Today Active Directory Security is mission-critical to organizational security worldwide and thus mission-critical to Cyber Security worldwide. On this blog, former Microsoft Program Manager for Active Directory Security, and today, CEO of Paramount Defenses, shares valuable technical insights on Active Directory Security.


Saturday, September 9, 2017

Active Directory Recon

Folks,

As former Microsoft Program Manager for Active Directory Security, I just wanted to take a moment to share a very quick note regarding Active Directory Recon i.e. Active Directory Reconnaissance, which is something that several folks out there have recently been focusing on and sharing from a hacking perspective.

An Intruder performing Active Directory Recon

In the past few months, there has been a notable increase in the focus and attention on Active Directory security in the hacking community, considering that in the past few years, credential-theft attacks have been focused on Active Directory credentials, and as Microsoft's efforts makes make it harder for hackers to engage in credential-theft, the hackers have started shifting their focus on trying to find ways to breach the security of the Active Directory itself.



Empowering Organizations

In days to come, time permitting, I will try to share with you likely the world's most advanced ways to perform an Active Directory Recon, but with the focus and intention on helping organizations safeguard their foundational Active Directory deployments.

Organizational IT Personnel performing Active Directory Recon

This is important because we should empower IT personnel at organizations worldwide with the knowledge, skills and resources they need to be able to adequately protect their foundational Active Directory deployments from attempts to breach security.

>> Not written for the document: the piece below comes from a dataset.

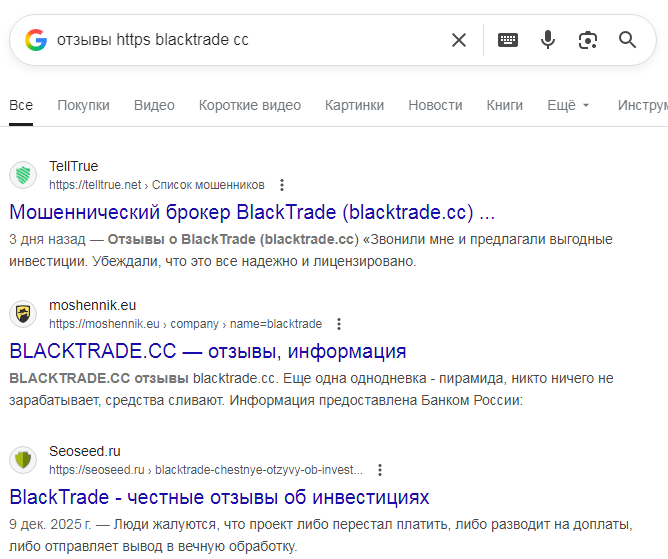This screenshot has height=559, width=668.
Task: Switch to the Картинки tab
Action: coord(354,105)
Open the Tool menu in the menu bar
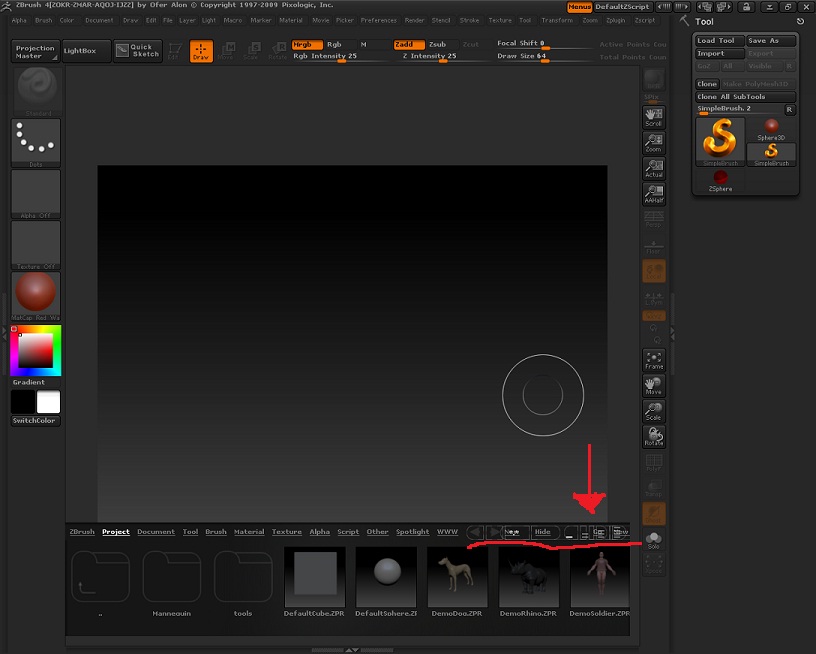This screenshot has height=654, width=816. click(525, 19)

Active Directory is Rock-Solid

Until then, due to paucity of time, I would like to make 3 important points for all organizations worldwide -


  1. Active Directory is by definition a Directory Service, so obviously and by design, all Authenticated Users have blanket read-property access to literally everything in Active Directory. This includes domain (user and computer) account and security group enumerations, read access to all properties on all objects (including important security related attributes on all domain user accounts and computer accounts), sensitive contents of the System container, contents of the entire Schema and Configuration partitions, details of service connection points, trust relationships, replication meta-data, quota and security policy info, info exposed via rootDSE and of course prized info in Active Directory ACLs etc.

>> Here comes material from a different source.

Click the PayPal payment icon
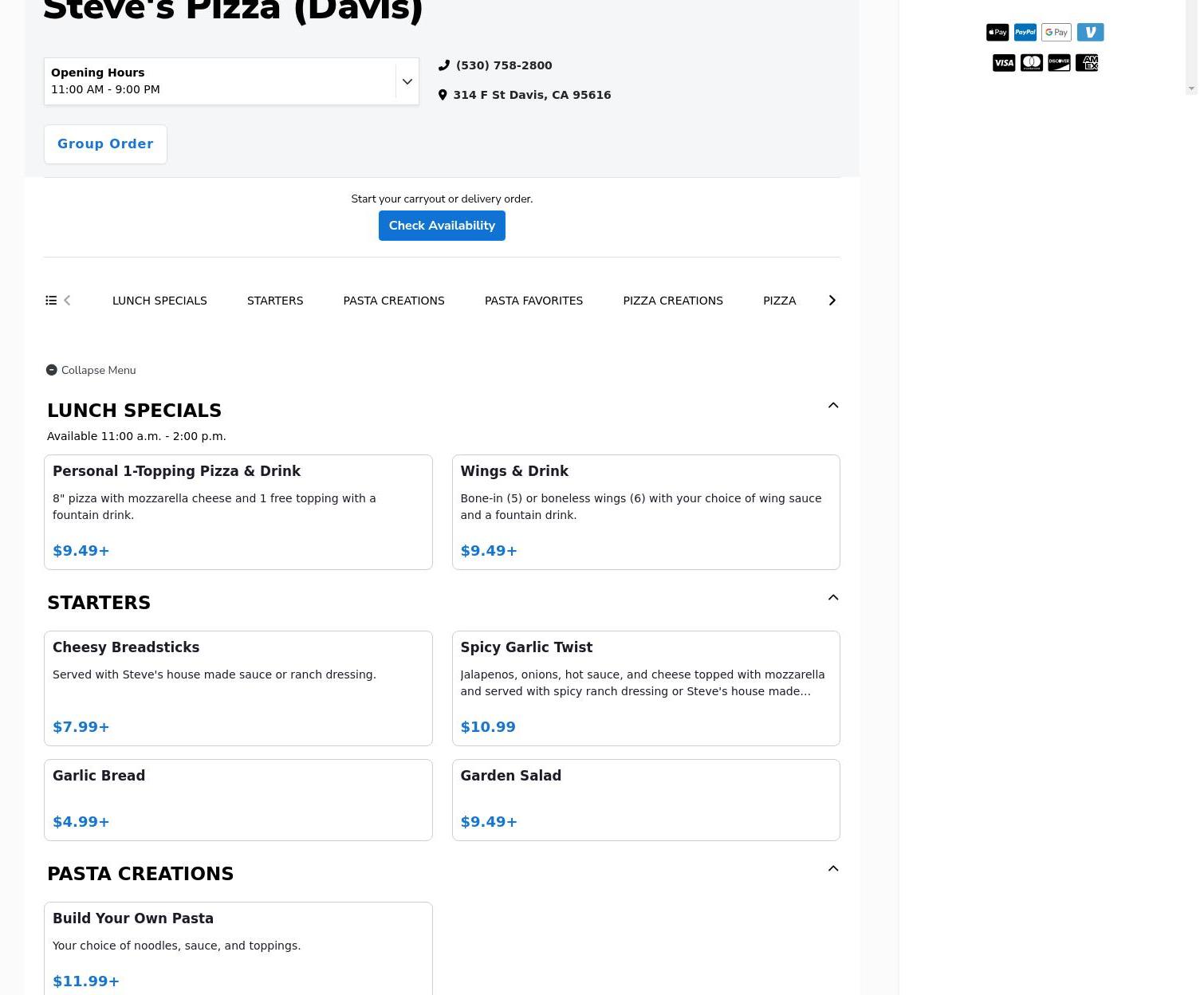The image size is (1204, 995). point(1025,32)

    Consequently, an intruder that has any form of authenticated access can easily access, obtain and analyze vast amounts of valuable information about not just your Active Directory but your entire Active Directory based IT infrastructure.

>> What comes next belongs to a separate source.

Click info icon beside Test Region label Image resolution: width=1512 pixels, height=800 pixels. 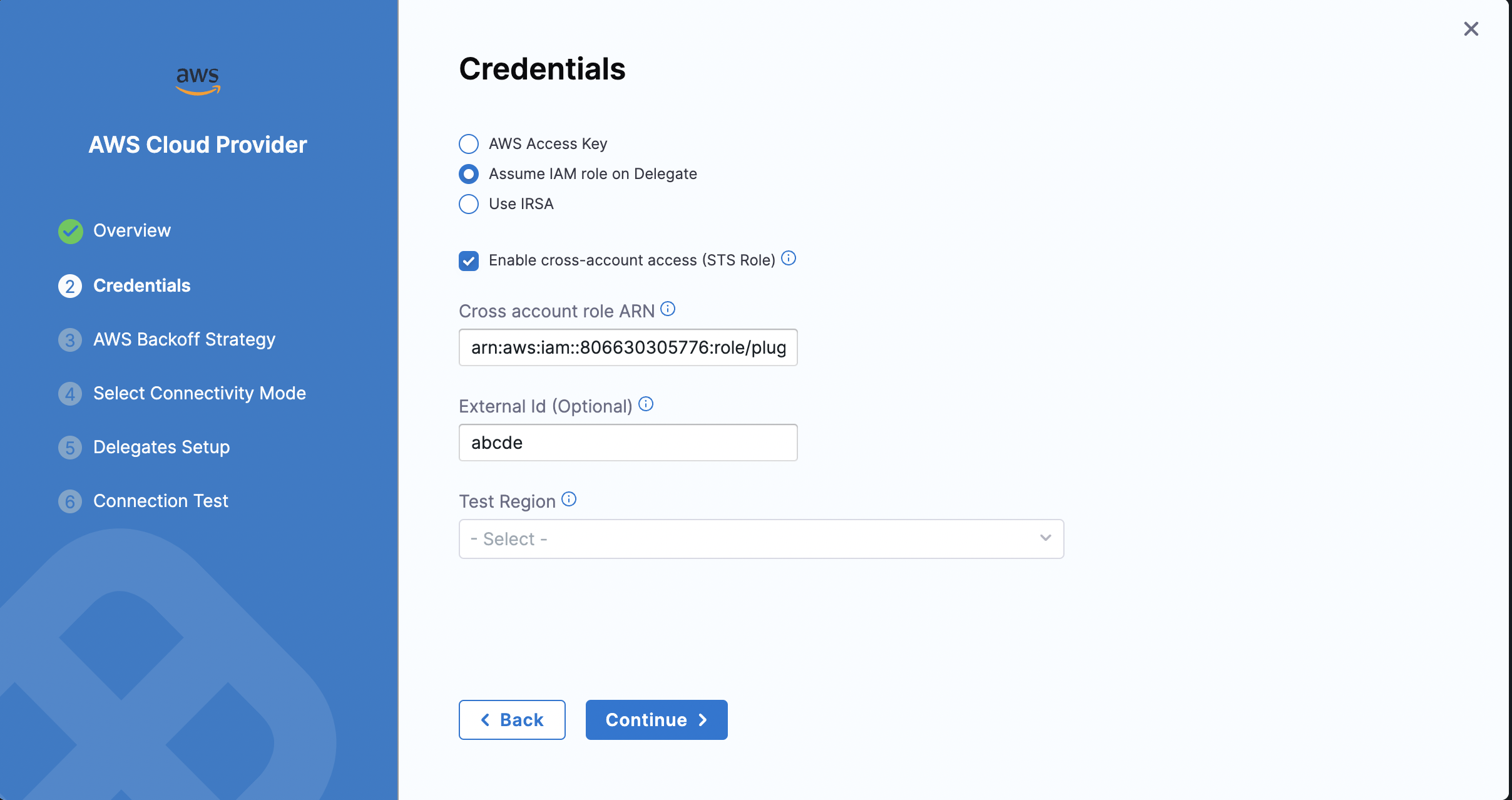click(569, 500)
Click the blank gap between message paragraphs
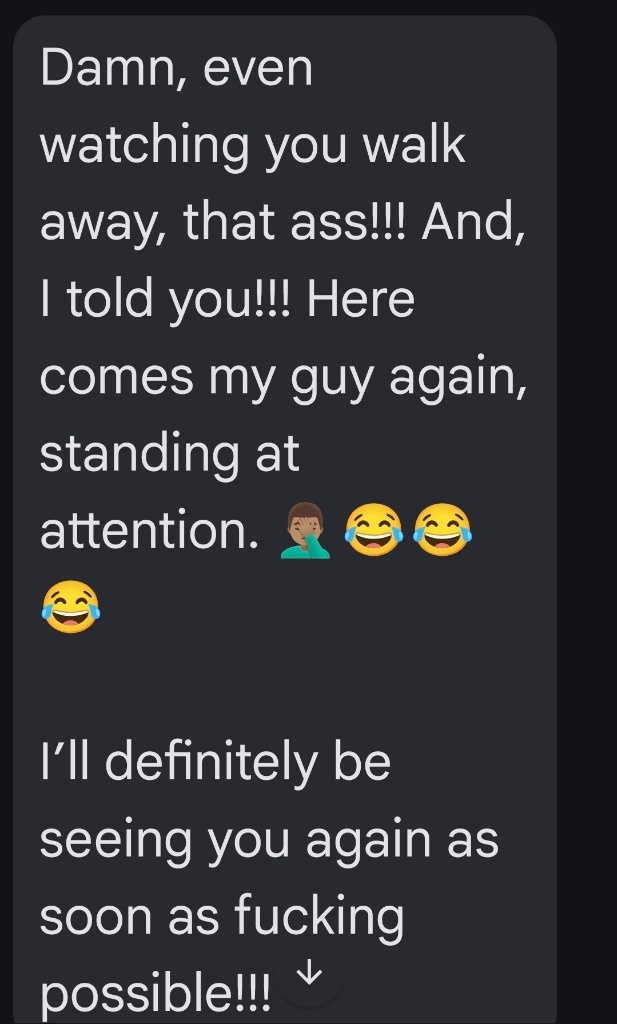The height and width of the screenshot is (1024, 617). [x=285, y=686]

  2. Mature organizations must always assume that intruders know everything there is to know (as an Authenticated User) in your Active Directory, and yet design, implement/deploy and enforce an adequate set of security measures to protect your foundational Active Directory deployments such that even if intruders know everything there is to know, they will still not be able to compromise your foundational Active Directory.

    I'd like organizations to know that it is absolutely possible to do so because Active Directory is one of the most rock-solid, securable and trustworthy technologies ever built. In days to come, time-permitting, I'll try and show you how to do so.


  3. You can operate a highly resilient and trustworthy Active Directory. I cannot stress this enough, so I'm repeating it again.

    Even if a 1000 intruders know everything there is to know about your Active Directory, your Domain Controllers, your Privileged Users etc., you can still operate a highly resilient, defensible and trustworthy Active Directory. In fact, at Paramount Defenses, we do it 365-24-7. I will tell you that it takes knowledge, discipline and executive support.



In Essence

The point I wanted to make and the important thing to note here is that in order to be able to adequately secure and defend Active Directory, you have to know Active Directory better than the intruders do, and you have to have executive support.


I'd like all organizations that operate on Microsoft Active Directory to know that we're all in this together, and that together we can help safeguard the very foundation of our organizations, and in and by doing so, do our bit to make the world a safer place.

So, once I'm finished with Active Directory Security School for Microsoft, I will likely pen a post on Active Directory Recon.

For anyone that may want a head start, please feel free to review this.

Best wishes,
Sanjay.



PS: Humble advice to all CISOs - Help your AD Operations Teams gain the proficiency they need to adequately secure your organization's foundational AD deployments, and get your C*Os to understand the importance of adequately protecting AD.


PS2: Two quick points for folks out there shedding light on "Active Directory Recon" -
  • To those who may want to show the world how to perform an Active Directory recon without admin rights, I would like to respectfully point out that it really is no big deal to that because by default Authenticated Users already have full read access to every object in every partition in Active Directory.
  • To those cyber security enthusiasts who may just be discovering Active Directory and finding exuberance in showing to the world their new-found Active Directory recon skills, again I would only like to respectfully point out that Active Directory has been around for 17 years now, and thus there are 1000s of individuals who know a lot about it, many of whom may have already done a lot of this a decade ago, so while its great to discover new things and I wish you all the very best as you go about discovering the ocean that Active Directory is, its best to do so with humility.